Of the numerous possible environmental factors, subclinical trauma to the vessels supplying the femoral head seems to be the most likely cause. Several anatomic areas supplied by key vessels are especially vulnerable (as described earlier for AVN in general). Mechanisms can include traumatic compression of intraepiphyseal vessels or tamponade of extraepiphyseal vessels due to increased intraarticular pressure in the setting of joint effusions, but a universally applicable etiology has not been determined. In addition to arterial insufficiency, abnormal venous drainage has been demonstrated, and increased bone marrow pressures have been found in cases of osteonecrosis in adults. Regardless of the etiologic factors at play, infarction—perhaps multiple times—and subsequent repair lead to disease [48, 49].

The treatment of LP disease invokes a great deal of controversy. Children who are less than 6 years old at onset are often not treated, regardless of the severity of femoral head involvement. Similarly, children of any age with minimal segmental necrosis may not be treated. Early in the course of disease, the goal of treatment is to prevent deformity of the femoral head by maintaining or improving its containment within the acetabulum, thus providing a template for cartilage shape.
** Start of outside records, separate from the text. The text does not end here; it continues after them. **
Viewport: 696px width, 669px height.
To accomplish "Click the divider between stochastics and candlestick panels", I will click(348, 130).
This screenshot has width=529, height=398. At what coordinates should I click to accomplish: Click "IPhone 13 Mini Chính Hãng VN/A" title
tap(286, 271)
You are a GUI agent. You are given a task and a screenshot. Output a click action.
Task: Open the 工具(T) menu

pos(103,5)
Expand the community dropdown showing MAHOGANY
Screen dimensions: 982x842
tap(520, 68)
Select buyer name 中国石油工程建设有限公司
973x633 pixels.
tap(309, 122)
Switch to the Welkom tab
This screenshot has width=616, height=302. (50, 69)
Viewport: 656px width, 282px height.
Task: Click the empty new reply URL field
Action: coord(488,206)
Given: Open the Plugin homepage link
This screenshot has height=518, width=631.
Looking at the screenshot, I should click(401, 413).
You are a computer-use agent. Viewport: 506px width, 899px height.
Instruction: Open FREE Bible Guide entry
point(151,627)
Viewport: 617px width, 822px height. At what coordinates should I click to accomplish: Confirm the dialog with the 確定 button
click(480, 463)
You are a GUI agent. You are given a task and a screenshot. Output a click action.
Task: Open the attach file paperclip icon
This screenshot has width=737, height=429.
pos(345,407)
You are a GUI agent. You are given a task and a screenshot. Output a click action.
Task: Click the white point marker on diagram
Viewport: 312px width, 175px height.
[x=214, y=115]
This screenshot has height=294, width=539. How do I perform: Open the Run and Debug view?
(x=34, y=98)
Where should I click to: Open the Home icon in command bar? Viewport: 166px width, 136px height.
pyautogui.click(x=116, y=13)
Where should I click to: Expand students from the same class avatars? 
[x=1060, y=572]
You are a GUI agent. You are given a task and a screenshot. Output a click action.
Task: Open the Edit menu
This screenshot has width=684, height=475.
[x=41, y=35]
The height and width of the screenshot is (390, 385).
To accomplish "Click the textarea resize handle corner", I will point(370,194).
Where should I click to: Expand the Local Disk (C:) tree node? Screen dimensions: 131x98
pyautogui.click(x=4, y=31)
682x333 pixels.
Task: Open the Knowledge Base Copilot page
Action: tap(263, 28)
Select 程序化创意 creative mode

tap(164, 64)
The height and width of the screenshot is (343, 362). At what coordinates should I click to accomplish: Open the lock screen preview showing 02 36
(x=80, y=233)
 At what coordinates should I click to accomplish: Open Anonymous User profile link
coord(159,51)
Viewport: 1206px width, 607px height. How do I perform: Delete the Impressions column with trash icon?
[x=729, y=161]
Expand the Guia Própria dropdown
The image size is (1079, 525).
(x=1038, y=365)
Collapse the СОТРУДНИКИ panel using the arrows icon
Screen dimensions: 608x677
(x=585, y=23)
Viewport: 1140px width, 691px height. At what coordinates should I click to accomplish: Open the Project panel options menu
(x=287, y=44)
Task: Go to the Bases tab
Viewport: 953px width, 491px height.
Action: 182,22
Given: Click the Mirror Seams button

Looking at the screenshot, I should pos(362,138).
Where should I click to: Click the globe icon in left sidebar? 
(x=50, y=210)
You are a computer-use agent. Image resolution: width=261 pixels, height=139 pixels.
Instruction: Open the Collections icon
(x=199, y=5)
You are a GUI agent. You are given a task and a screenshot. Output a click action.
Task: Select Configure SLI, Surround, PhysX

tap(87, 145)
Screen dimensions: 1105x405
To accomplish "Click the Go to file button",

Improved alignment encourages normal development of the biologically plastic cartilaginous epiphysis while reducing pressure on the lateral segment of the epiphyseal cartilage. Containment strategies include ambulatory abduction bracing, varus femoral osteotomy, innominate osteotomy, and labral support shelf acetabuloplasty. Surgical intervention significantly improves the outcome in children with lateral pillar B hips who are older than 8—for those treated with surgery, 73 % will have spherical femoral heads (versus 44 % without surgery) [43]. However, early surgical intervention appears to neither prevent progression nor accelerate healing. Previous misguided attempts at surgical revascularization with bone grafting have led to premature fusion of the growth plate.

Late in the course of disease, treatment focuses on minimizing deformation of the femoral head caused by extrusion. If there is femoral head extrusion, hinged abduction may occur—the femoral head hinges instead of rotating within the acetabulum, resulting in a medial gap. This hinged abduction may be treated with excision of lateral head extrusion (cheilectomy or partial capitectomy) as a salvage procedure. In adolescents or young adults with healed LP disease, treatment depends on the specific causes of pain, dysfunction, or deformity. Gait abnormalities from femoral neck shortening and pain from femoroacetabular impingement (FAI) may need to be addressed surgically (see below for discussion of FAI, and see Chap. 27 for further discussion of surgical techniques and associated radiographic findings).